Sri Lanka has extended import bans for three months on a wide variety of goods and started a license regime on other goods in an import substitution drive after money printing brought currency pressure on top a Coronavirus crisis.

Sri Lanka is relying on a law widely in the 1970s to control imports and cripple economic activities in th 1970s as the central bank was unable to deal with the collapse of the Bretton Woods system which also sent oil prices up.

But the controls are now coming despite oil prices falling.

The bewildering array of controls including outright bans, halting imports under licensing, allowing import if there is export value addition of 20 percent.

The import of a series of items have been banned for 90 days from April 16.

Some items have been banned except under a under licensing procedure for 90 days from May 22.

However exporters would be allowed to import inputs if they use funds in foreign currency banking unit or if it is financed by the foreign buyers.

Some items have been allowed under a if there is 20 percent value addition in export and if the funds are brought back to Sri Lanka within 60 days.

Some items are allowed if there are no domestic inputs and value addition is 35 percent. They would be allowed if they are financed by foreign buyers on 30-60 days credit.

Some items such as sugar, cement or palm oil are allowed under 180 day suppliers credit or using or using foreign currency banking unit deposits

 

These items banned for 90 days from April 16 include ornamental fish, fish fillets, vegetable and rice including basmati rice and broken rice.

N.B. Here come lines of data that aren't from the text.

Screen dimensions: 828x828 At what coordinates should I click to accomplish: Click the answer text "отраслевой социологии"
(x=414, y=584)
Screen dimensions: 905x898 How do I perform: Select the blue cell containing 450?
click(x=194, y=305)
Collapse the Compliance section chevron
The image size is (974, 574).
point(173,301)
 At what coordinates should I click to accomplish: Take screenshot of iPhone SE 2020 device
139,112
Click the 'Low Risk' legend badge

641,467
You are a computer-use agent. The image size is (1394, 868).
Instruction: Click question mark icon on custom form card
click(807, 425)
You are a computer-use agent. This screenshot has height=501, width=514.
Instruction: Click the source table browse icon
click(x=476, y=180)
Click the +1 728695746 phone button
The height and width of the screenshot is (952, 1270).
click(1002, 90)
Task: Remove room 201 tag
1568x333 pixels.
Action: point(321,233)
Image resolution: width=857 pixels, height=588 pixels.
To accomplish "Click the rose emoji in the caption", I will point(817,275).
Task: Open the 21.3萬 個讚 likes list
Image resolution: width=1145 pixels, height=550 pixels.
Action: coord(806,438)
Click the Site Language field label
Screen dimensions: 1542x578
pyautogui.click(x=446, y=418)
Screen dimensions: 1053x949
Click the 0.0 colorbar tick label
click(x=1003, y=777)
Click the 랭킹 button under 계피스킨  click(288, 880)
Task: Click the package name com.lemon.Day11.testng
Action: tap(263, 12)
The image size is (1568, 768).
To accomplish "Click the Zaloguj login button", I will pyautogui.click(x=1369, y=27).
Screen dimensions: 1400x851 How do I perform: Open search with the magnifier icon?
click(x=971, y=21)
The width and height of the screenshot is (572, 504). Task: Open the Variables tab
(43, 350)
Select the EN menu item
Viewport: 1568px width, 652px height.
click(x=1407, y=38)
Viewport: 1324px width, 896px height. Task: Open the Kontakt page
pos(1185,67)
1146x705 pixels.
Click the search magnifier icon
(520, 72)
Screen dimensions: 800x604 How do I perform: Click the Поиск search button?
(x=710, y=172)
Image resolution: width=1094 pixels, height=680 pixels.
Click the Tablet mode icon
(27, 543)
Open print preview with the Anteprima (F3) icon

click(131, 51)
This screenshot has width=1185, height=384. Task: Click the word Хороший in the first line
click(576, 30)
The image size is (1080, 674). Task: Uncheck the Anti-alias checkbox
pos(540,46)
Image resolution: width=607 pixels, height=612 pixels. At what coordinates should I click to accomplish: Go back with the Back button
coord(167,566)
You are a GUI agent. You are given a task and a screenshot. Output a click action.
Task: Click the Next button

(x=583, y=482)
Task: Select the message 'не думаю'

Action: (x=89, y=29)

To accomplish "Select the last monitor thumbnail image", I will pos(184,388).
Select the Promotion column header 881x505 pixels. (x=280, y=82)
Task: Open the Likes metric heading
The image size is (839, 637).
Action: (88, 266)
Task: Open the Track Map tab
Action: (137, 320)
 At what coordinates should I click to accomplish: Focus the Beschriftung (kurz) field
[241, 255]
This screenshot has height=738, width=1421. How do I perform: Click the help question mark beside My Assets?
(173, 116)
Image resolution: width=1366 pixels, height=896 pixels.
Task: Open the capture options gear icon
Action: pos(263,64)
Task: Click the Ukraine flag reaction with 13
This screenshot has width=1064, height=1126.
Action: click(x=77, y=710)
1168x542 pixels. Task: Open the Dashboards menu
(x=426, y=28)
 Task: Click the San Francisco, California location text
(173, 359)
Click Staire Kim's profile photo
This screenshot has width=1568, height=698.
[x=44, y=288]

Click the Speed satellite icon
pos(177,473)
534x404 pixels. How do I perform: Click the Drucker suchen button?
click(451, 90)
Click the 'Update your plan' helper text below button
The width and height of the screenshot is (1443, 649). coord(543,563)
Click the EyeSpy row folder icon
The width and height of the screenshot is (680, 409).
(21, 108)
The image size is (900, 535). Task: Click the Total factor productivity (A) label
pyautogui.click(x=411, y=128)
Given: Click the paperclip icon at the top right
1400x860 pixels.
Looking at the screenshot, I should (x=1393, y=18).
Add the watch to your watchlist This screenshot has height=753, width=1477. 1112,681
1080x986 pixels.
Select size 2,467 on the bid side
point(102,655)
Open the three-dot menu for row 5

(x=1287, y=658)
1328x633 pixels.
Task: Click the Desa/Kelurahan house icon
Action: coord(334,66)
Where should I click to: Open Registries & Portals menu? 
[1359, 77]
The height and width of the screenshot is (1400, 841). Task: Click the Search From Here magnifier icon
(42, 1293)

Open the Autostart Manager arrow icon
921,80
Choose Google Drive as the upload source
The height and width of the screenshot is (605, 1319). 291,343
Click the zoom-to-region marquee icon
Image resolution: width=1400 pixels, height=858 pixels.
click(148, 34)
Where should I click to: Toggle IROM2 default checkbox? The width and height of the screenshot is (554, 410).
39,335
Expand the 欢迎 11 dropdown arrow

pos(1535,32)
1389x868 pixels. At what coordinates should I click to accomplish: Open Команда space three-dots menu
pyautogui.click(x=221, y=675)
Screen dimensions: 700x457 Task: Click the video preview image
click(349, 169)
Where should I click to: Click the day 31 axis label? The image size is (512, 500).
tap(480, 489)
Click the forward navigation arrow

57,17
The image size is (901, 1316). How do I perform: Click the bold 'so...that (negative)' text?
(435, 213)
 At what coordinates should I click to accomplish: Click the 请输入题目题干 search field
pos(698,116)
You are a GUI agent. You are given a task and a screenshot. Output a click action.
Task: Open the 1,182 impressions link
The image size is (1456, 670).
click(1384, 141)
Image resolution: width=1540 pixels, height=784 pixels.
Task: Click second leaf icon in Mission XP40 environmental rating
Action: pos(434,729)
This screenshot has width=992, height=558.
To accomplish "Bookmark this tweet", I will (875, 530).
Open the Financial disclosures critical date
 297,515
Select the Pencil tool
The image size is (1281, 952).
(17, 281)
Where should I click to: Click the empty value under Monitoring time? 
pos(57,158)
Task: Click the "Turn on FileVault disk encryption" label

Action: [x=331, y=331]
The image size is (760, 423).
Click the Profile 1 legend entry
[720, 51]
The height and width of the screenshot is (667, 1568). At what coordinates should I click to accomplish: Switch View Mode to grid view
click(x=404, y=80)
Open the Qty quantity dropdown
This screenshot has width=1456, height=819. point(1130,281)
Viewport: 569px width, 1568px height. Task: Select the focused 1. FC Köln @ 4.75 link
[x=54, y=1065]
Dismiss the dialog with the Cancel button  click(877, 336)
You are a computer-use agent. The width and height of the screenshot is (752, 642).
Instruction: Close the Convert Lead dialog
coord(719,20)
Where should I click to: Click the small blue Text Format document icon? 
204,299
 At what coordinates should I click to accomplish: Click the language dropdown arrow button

Rice imports have been banned as price controls triggered shortages in the domestic markets.

Flour from grains other than wheat flour, peanuts, chewing gum, confectionery, chocolate, spaghetti, biscuits, aerated waters, beer and vinegar.

Building materials such as marble, quartz, granite, paints, plastic pipes, water and bathroom fittings, flooring, windows, doors, panels, curtains, ceramic tiles.

Many plastic items.vehicle tyres, suitcases, leather goods, furniture, clothing, slips, jackets, pantyhose, scarves, ties, shoes, hats.

Perfumes, colognes, sunscreen, make-up, deodorants, shaving foam,

These includes arecanut, pepper, dried fruits, some aerated waters, cement and concrete items, piston engines, marine engines, buses, engine parts.

Download Import-control-list-lgfull import control and licensing order from here.

The controls are coming despite Sri Lanka making strong gains and are ahead of many other countries and the central bank injected large volumes of money in March amid spike in private credit.

Private credit is expected to ease and domestic consumption had already fallen due to curfews.

Many private firms are already in trouble before the import controls

Economists have analysts have called for reform of the central bank and curtailing its ability to inject excess liquidity to trigger currency pressure and allow economic agents to carry out their activities in peace.